Unexpectedly, we found that the percentage of tdTomato+ hepatic endothelial cells, hepatic immune cells, and Kupffer cells was much higher than the percentage of tdTomato+ hepatocytes (Figure 2B). This result was surprising, however, the stability of the pooled LNPs, the poor performance of the naked barcode, the high percentage of tdTomato+ cells in the liver relative to other organs, and the Euclidean clustering convinced us the data were reliable enough to test our hypothesis: LNP cholesterol structure alters mRNA delivery in vivo. To quantify the impact of cholesterol structure on overall splenic and hepatic delivery, we calculated the normalized delivery across all 8 cell types we sequenced (4 in spleen and 4 in liver) (Figure 3A). We noted that side-chain oxidized cholesterol variants tended to enhance delivery relative to the other cholesterol variants (Figure 3B,C). In particular, LNPs formulated with 25-hydroxycholesterol (25-OH) and 20α-hydroxycholesterol (20α-OH) resulted in higher normalized delivery across all 8 cell types (Figure 3D). To complement these calculations, we assessed which cholesterol variants were enriched in the top 10% of LNPs (Figure 3E). We then calculated the enrichment in the bottom 10% of LNPs[19] and subtracted it from enrichment in the top 10% (Figure 3E,F). This identifies how likely it is that a given cholesterol variant is found in the best- and worst-performing LNPs. Enrichment calculations are detailed in SI Figure 2A. As an additional control, we performed the same two analyses – normalized delivery across all 8 cell types, and enrichment – for cholesterol mole percentage, ionizable lipid mole percentage, and phospholipid mole percentage (SI Figure 2B–D). We did not observe any significant trends.

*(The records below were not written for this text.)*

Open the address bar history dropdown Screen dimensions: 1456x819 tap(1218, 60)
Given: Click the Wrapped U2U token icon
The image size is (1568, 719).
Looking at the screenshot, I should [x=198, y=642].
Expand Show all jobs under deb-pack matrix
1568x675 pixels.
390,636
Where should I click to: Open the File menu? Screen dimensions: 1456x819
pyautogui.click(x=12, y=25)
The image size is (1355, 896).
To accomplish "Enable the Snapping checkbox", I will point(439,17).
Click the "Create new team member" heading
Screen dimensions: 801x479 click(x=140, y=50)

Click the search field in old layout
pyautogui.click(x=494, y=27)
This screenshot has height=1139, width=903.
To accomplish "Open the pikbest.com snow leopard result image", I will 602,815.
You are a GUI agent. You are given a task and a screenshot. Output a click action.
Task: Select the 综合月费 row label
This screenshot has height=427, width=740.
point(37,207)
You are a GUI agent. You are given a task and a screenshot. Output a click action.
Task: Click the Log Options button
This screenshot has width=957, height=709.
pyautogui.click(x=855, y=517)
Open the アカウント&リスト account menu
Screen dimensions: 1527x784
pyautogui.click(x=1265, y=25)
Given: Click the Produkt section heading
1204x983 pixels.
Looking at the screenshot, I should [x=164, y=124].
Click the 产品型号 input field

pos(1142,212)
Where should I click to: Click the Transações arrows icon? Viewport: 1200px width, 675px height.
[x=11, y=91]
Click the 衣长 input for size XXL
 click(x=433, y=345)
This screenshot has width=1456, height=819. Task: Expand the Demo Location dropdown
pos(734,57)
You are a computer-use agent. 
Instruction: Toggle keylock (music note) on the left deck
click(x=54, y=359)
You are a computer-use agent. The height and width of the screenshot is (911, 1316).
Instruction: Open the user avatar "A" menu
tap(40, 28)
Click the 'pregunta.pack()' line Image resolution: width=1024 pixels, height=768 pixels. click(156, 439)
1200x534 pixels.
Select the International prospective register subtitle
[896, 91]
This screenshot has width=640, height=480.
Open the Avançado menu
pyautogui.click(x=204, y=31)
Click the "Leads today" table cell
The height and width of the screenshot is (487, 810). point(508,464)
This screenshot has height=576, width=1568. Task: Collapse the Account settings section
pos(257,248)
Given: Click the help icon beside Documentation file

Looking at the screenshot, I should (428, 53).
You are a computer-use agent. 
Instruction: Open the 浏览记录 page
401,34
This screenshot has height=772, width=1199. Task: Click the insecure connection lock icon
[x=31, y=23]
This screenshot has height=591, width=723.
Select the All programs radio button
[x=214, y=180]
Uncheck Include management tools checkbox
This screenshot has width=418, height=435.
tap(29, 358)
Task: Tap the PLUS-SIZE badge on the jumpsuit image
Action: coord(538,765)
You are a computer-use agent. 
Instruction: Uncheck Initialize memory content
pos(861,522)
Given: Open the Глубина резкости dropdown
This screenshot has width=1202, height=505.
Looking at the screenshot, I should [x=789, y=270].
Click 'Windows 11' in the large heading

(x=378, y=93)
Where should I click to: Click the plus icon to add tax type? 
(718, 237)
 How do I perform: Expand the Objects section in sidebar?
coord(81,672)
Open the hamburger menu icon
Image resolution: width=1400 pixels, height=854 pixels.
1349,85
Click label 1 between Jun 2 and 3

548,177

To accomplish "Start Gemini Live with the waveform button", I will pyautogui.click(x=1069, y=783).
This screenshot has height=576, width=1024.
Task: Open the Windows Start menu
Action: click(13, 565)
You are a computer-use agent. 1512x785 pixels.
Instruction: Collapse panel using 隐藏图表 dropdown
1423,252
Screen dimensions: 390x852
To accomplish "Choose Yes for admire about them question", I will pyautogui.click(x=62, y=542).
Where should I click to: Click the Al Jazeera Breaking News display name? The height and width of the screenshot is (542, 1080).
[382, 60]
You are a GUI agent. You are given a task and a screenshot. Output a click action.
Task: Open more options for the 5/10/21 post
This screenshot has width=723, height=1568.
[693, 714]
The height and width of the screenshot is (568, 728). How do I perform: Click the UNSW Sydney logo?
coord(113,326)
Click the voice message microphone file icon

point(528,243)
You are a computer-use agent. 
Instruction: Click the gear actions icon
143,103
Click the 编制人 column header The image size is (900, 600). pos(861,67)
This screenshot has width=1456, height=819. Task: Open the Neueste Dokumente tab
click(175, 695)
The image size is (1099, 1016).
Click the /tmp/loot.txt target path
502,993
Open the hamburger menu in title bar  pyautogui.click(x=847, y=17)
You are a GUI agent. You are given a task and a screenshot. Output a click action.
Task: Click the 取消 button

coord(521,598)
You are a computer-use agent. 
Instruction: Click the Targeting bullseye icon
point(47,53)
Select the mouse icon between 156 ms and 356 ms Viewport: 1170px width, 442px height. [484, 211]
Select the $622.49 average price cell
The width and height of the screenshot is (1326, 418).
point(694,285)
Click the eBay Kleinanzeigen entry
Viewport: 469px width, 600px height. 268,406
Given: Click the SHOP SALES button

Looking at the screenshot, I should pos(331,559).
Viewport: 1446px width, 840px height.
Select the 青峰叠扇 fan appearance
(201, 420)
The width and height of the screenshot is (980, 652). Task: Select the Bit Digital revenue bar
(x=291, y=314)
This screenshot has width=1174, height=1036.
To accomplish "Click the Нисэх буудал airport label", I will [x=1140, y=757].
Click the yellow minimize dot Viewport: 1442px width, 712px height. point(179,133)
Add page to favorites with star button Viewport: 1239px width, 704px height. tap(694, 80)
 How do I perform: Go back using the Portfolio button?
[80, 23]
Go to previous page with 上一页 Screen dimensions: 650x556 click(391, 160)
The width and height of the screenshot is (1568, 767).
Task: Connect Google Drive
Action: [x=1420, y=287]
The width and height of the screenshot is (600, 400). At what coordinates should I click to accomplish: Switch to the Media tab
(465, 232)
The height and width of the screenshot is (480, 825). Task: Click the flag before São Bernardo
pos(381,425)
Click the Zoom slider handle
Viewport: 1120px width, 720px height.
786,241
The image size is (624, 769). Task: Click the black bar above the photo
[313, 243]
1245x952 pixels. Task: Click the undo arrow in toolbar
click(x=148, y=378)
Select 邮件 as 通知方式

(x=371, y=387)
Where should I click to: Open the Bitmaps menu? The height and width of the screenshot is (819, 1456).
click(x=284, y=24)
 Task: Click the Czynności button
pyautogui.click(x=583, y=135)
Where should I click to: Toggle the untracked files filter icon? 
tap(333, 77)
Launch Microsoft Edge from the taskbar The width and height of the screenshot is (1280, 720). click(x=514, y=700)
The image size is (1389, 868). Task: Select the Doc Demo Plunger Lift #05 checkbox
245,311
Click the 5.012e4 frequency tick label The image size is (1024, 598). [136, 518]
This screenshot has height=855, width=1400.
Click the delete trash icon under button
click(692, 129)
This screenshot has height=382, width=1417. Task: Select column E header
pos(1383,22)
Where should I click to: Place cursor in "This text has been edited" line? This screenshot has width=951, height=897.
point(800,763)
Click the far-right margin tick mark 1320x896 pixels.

These data suggested that LNP cholesterol chemical composition was an important factor in LNP targeting. However, they did not take LNP size into account. We previously found no relationship between nanoparticle size and delivery for hydrodynamic diameters between ~20 and ~200 nm26,34. To investigate how size altered delivery in this experiment, we calculated whether normalized delivery varied with LNP size for all LNPs (SI Figure 2E), LNPs with tail oxidized cholesterols (SI Figure 2F), and LNPs with ring oxidized cholesterols (SI Figure 2G); we found no relationship. We then calculated the percentage of formulated LNPs that met our inclusion criteria as a function of cholesterol structure and the average size of stable LNPs based on cholesterol structure and found no significant differences (SI Figure 2H,I). We performed the same analyses as a function of cholesterol mole percentage, and reached the same conclusions (SI Figure 2J,K). Thus, we did not find evidence that size affected LNP delivery between 20 and 220 nm. However, we cannot exclude the possibility that size could affect delivery if very small or very large nanoparticles are analyzed.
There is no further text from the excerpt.